Posted: Monday, May 14, 2018
Based on the findings of two studies presented at the 2018 Annual Meeting of the American Society of Breast Surgeons (ASBrS), current restrictive genetic testing guidelines exclude many women who have high-risk breast cancer mutations. The authors of both studies—Peter Beitsch, MD, of the Targeted Medical Education (TME) Breast Care Network, Dallas, and genetic counselor Jennifer Axilbund, MS, of Invitae, San Francisco—indicate that guidelines predate today’s more sophisticated BRCA1/2 and multigene testing and strongly emphasize the need for revised testing criteria.

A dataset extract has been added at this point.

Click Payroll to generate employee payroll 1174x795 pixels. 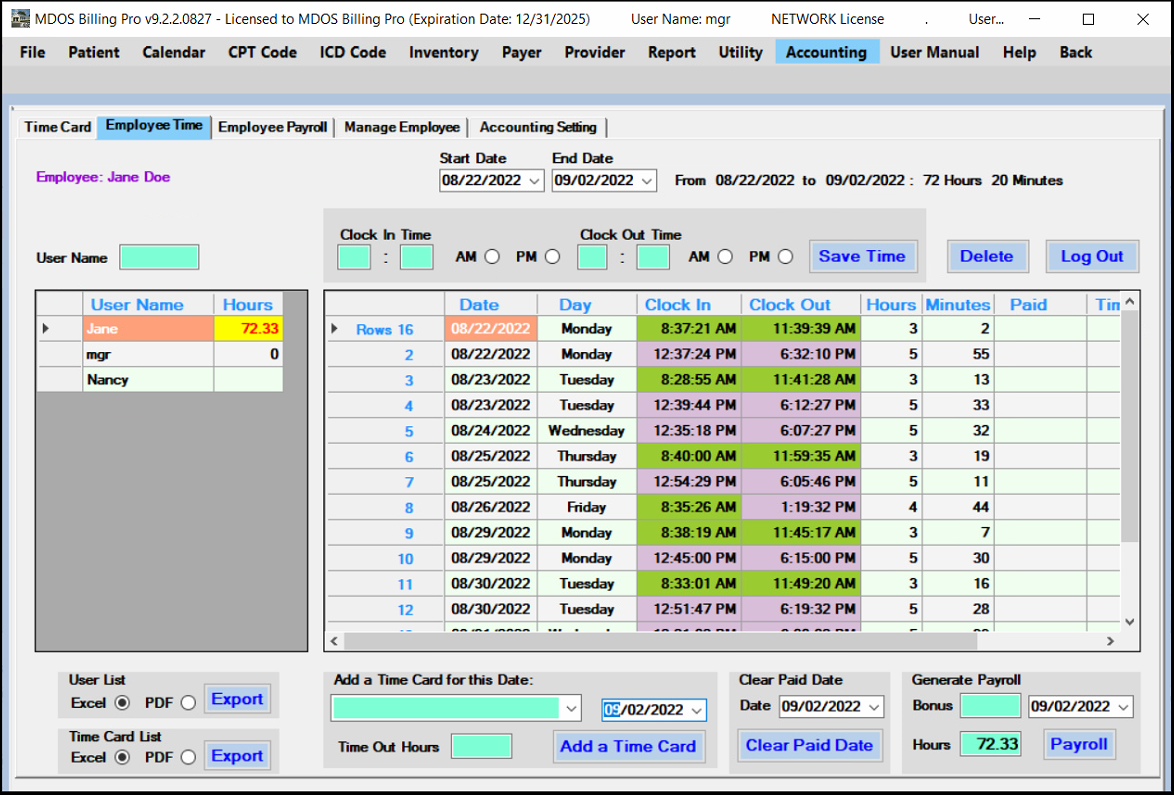pyautogui.click(x=1079, y=744)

In the first study (Abstract 402910), patients with breast cancer who did not meet genetic testing guidelines set by the National Comprehensive Cancer Network (NCCN) had a similar percentage of pathogenic or likely pathogenic mutations compared with those who did meet the guidelines. Data were evaluated from the TME Breast Care Network’s Universal Genetic Testing Registry for patients who had no prior genetic testing, and participants underwent 80-gene panel testing for genetic variants with a known association to breast and/or other cancers. Of the 602 patients with breast cancer studied, 46.6% met the NCCN criteria; of those who did not, more than 42% possessed pathogenic or likely pathogenic mutations.
Dr. Beitsch and colleagues concluded: “Current guidelines are detrimental to identifying patients with pathogenic/likely pathogenic mutations and should be abandoned.”
In the second related study (Abstract 404340), Dr. Axilbund and her team evaluated nearly 2,000 Medicare patients referred by physicians for BRCA1/2 and other optional breast cancer–related genetic testing. Of them, 1,216 (76.2%) met the testing guidelines, and 474 (23.8%) did not. In an analysis of patients testing positive for BRCA1/2 variants, the investigators found no statistical difference between Medicare qualifiers and nonqualifiers; similar results were observed when testing for other breast cancer–related mutations as well.
In an ASBrS news release, Dr. Axilbund noted: “Under Medicare criteria, almost half of all patients with actionable variant genes are missed.”